Von solchen mobilen Feldbüchereien sind in diesem Erhaltungszustand wohl nur noch wenige Stücke erhalten geblieben. Das Heeresgeschichtliche Museum konnte mit dem Erwerb eines Exemplars seinen Sammlungsbestand um ein Objekt erweitern, das eine beachtenswerte Facette der Alltagsgeschichte von Soldaten der NS-Wehrmacht zeigt.

 

Auswahl weiterführender Quellen und Literatur

Hans-Eugen Bühler, Der Frontbuchhandel 1939 – 1945, Organisationen, Kompetenzen, Verlage, Bücher, Frankfurt/Main 2002

Deutsche Nationalbibliothek / Blog. Carola Staniek, Einzigartige Bildquellen des Feldbuchhandels, https://blog.dnb.de/feldbuchhandel/ (06.10.2022)

Wiebke Hauschildt, Mobile Bibliotheken, von der Feldbücherei zum Bücherbus

Deutsche Digitale Bibliothek (deutsche-digitale-bibliothek.de) (06.10.2022)

Österreichische Nationalbibliothek, ANNO Historische Zeitungen und Zeitschriften, https://anno.onb.ac.at (06.10.2022)

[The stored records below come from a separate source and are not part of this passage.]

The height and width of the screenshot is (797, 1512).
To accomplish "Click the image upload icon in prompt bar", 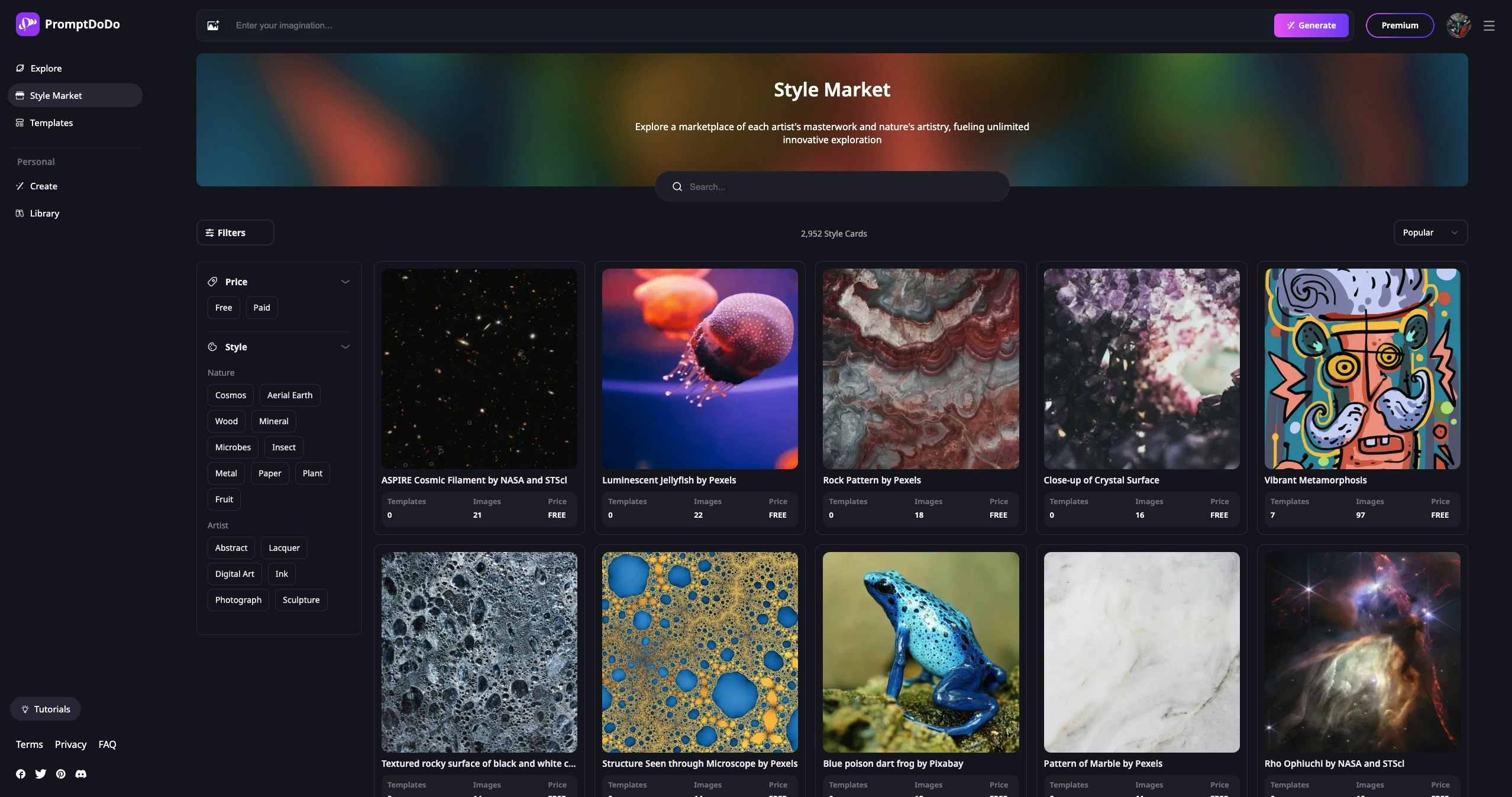I will 213,25.
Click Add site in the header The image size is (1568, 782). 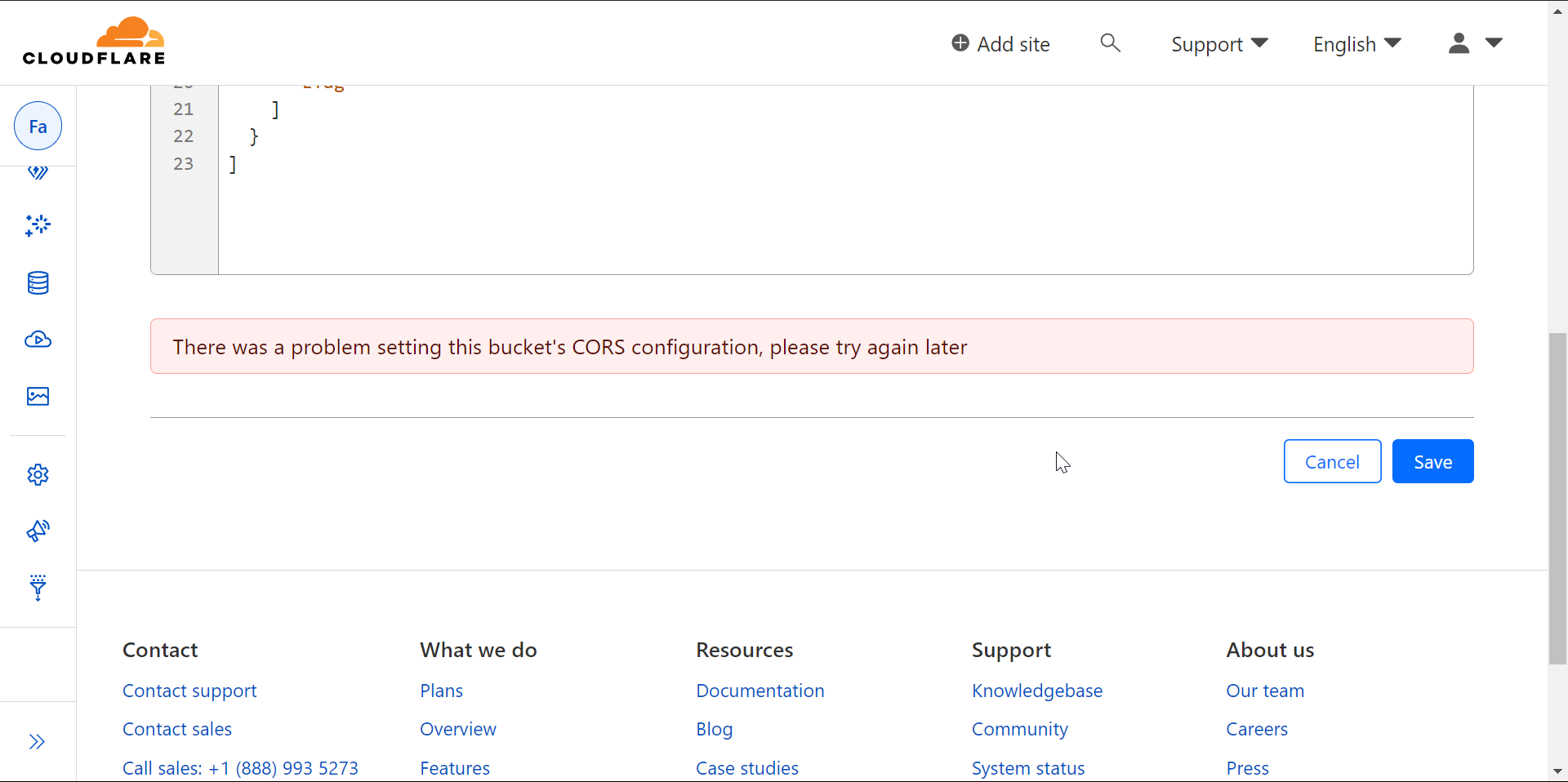1000,43
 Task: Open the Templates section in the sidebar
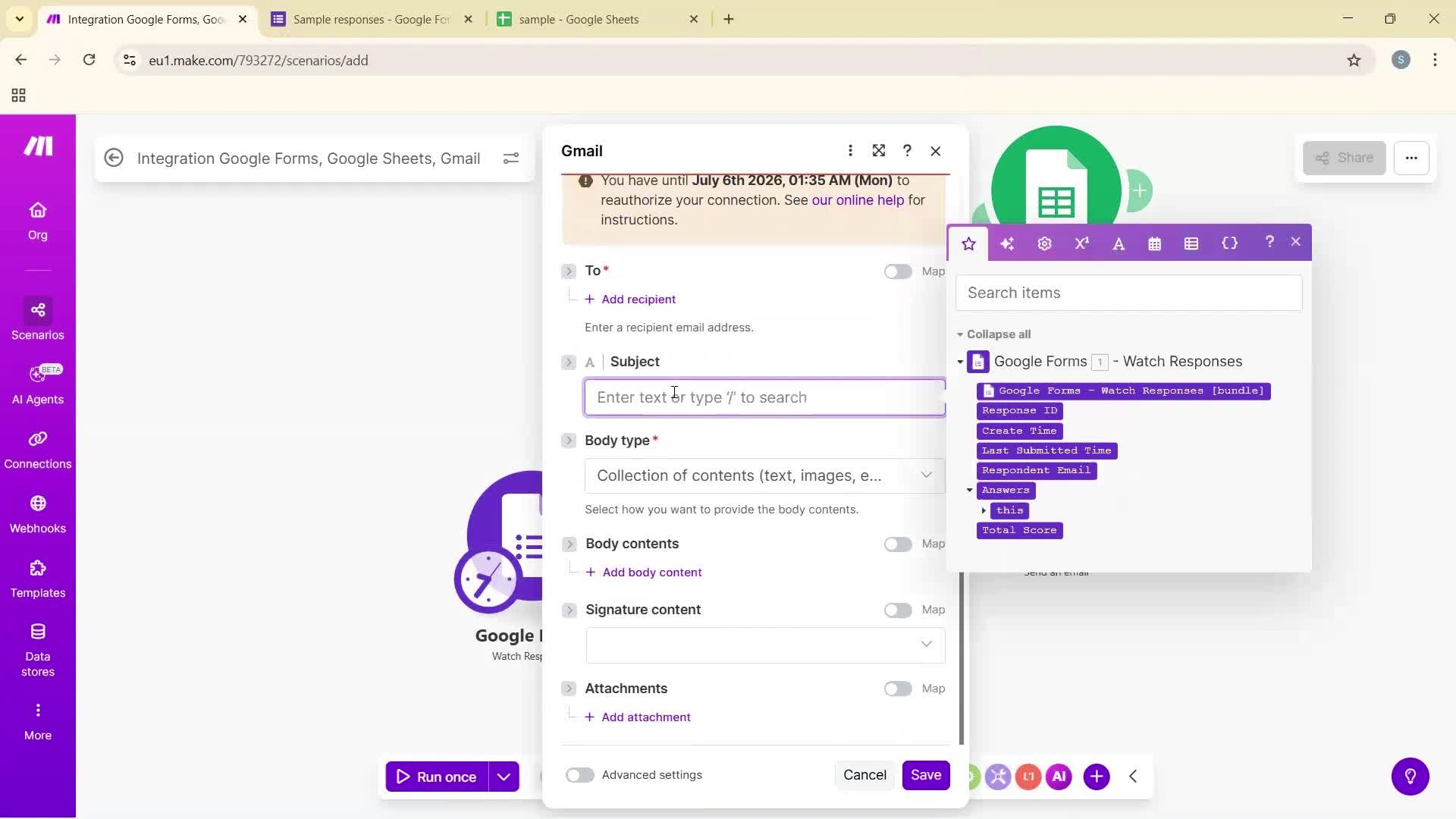(37, 579)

Christine Scholz, Literaturpolitik im Nationalsozialismus, der Versuch durch Gleichschaltungspolitik den Buchmarkt zu kontrollieren und Lesegewohnheiten zu lenken (Dipl.-Arb), Linz 2018

Thorsten Unger, Bücher für die Front, Feldpostreihen des Zweiten Weltkrieges, Hannover 2019

Walpurga Weissensteiner, „Bücher ins Feld“, Aktionen in Österreich-Ungarn zur Versorgung der Soldaten im Ersten Weltkrieg mit Lektüre, mit einem methodisch-didaktischen Vorschlag für den Unterricht, Innsbruck 2011

Erik Gornik

OR Erik Gornik, MA, M.A.LIS
Historiker, Politikwissenschaftler und Bibliothekswissenschaftler. Ich bin Leiter der Museumsbibliothek und verantwortlich für Aufbau, Erschließung, Gestaltung, Vermittlung und langfristigen Erhalt des Bibliotheksbestandes.
Meine Forschungsinteressen enge ich nicht im Vorhinein ein, sondern gehe mit offener Neugier an (militär-)historische Fragestellungen heran. Dabei interessiert mich vor allem der Zeitraum der Neueren Geschichte bis hin zur Zeitgeschichte mit europäischem Schwerpunkt.